There is a spin-off saving in brochure costs. The beauty of WhatsApp is that it requires no technological development and most business people operate 24/7 on their mobile devices. This can be linked to extracting value from the customer files to incentivise the most profitable customers and to lock in loyalty-driving sales in the most customer-appropriate categories to improve margin mix.

The next level up is an app-based loyalty scheme. Loyalty schemes are being operated effectively in varying sectors, such as coffee shops and vape vendors.

Commentators attribute Lidl’s overindexing sales growth to the Lidl Plus rewards initiative launched in 2020. It rewards users with personalised product discounts and enables Lidl to collect data on their purchases and preferences.

In February, Lidl focused on discounts on bakery purchases and secured a 24% increase in sales in the first quarter as a result. Wholesalers could drive profitable sales in selected categories using similar methods.

Open banking offers serious cost savings in payment functions. Implementing open banking across all channels is straightforward. It is a frictionless experience; customers can see what they owe and view previous invoices.

They can pay off a balance, an invoice or multiple invoices. Money can be transferred immediately, and high merchant fees associated with debit cards can be avoided.

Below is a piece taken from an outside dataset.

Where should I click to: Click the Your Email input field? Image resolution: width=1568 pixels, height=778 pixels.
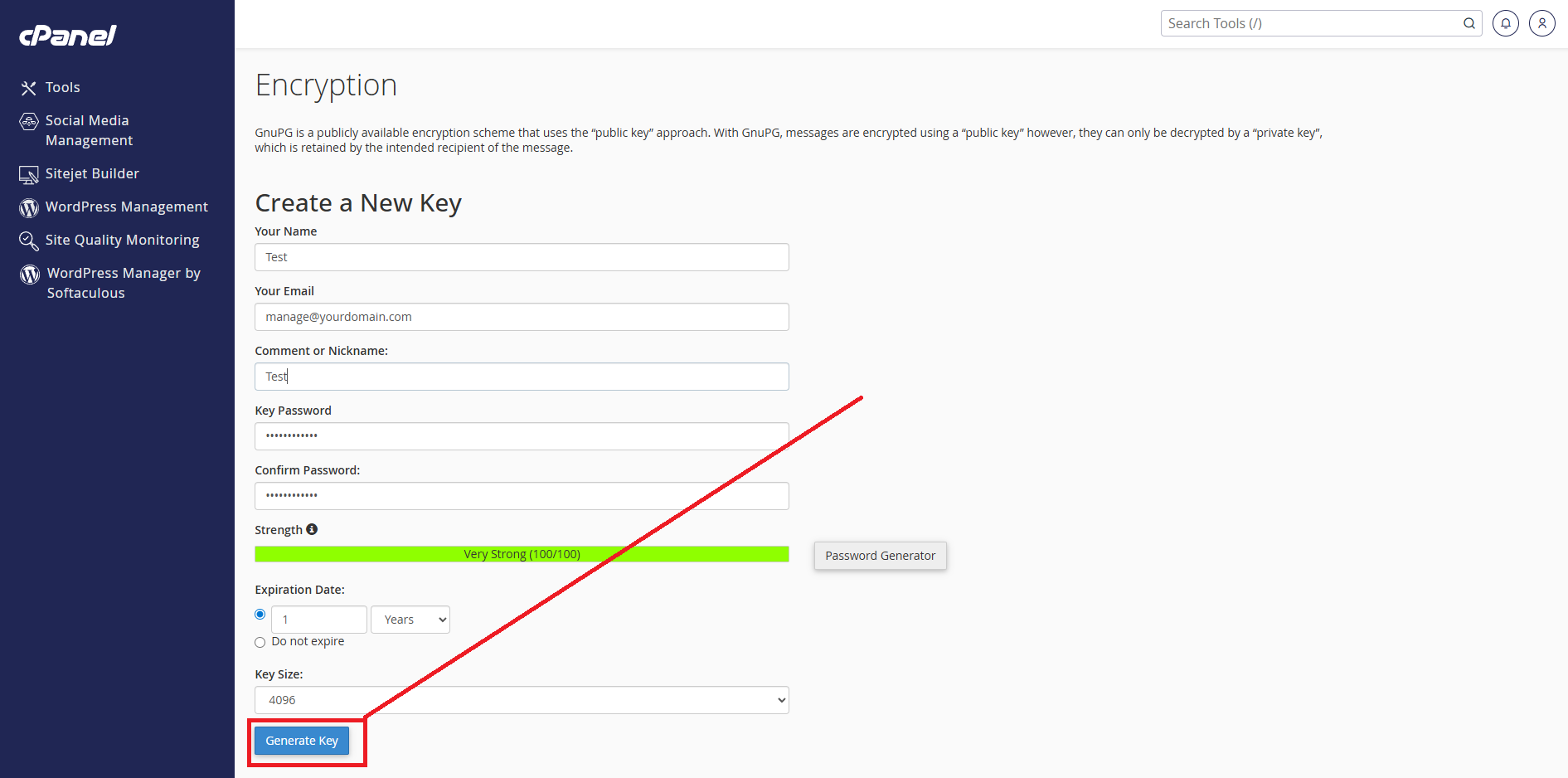pyautogui.click(x=522, y=317)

This can save wholesalers hundreds of thousands of pounds every year. In parallel, the accounts team receives an email confirming that monies have been received, who the sender is and which invoice the payment relates to. With open banking, requests for payment are incorporated into automated digital notifications sent to customers based on the specific payment terms of the invoice or account thus closing the follow-up loop.

Even in our margin-thin industry, by critically analysing all profit elements and by taking an innovative approach to improving business results, wholesalers can enrich bottom-line performance. It’s not as brutal as the Premier League – just as effective.